GIVEN INFORMATION:
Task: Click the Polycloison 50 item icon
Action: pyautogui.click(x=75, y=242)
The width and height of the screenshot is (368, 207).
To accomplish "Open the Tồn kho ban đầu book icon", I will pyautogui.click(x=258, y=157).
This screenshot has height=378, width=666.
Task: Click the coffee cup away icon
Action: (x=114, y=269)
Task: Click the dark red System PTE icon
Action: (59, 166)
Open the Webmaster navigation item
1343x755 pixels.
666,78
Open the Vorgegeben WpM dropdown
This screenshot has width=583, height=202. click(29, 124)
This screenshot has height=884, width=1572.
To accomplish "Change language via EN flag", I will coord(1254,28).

==

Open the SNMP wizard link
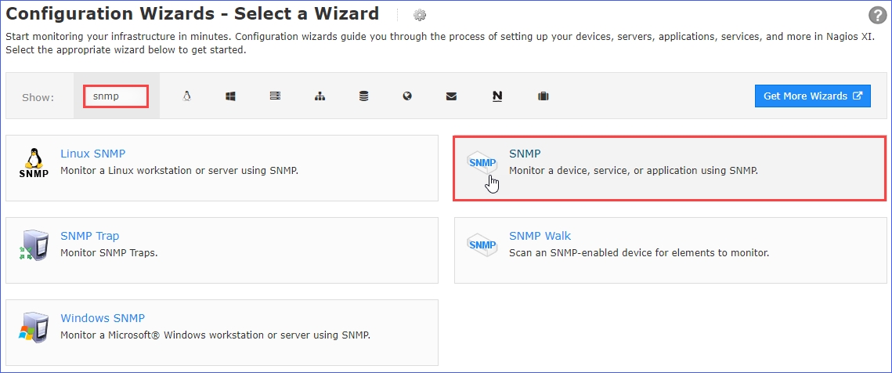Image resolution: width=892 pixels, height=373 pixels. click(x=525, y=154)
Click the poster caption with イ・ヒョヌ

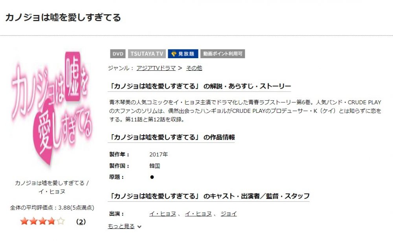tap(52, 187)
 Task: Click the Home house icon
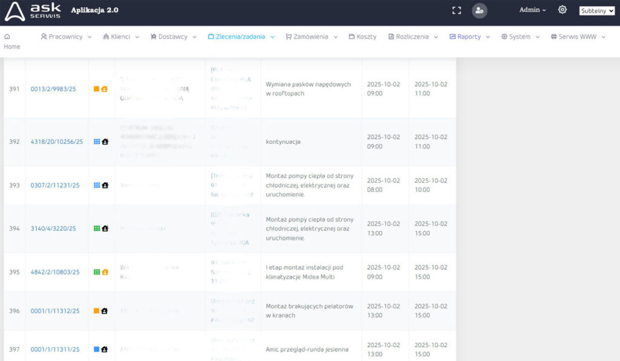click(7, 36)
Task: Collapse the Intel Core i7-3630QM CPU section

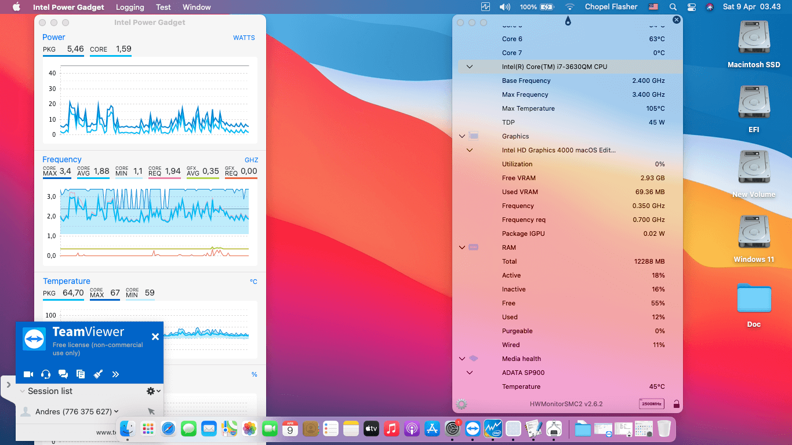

EXERCISE PROMPT:
Rewrite the listing lines from the one containing "Task: Click the Polycloison 50 item icon" through the one containing "I will coord(1254,28).", inclusive, with "accomplish" swapped for "complete" and everything else left as is.

OUTPUT:
Task: Click the Polycloison 50 item icon
Action: pyautogui.click(x=75, y=242)
The width and height of the screenshot is (368, 207).
To complete "Open the Tồn kho ban đầu book icon", I will pyautogui.click(x=258, y=157).
This screenshot has height=378, width=666.
Task: Click the coffee cup away icon
Action: (x=114, y=269)
Task: Click the dark red System PTE icon
Action: (59, 166)
Open the Webmaster navigation item
1343x755 pixels.
666,78
Open the Vorgegeben WpM dropdown
This screenshot has width=583, height=202. click(29, 124)
This screenshot has height=884, width=1572.
To complete "Change language via EN flag", I will coord(1254,28).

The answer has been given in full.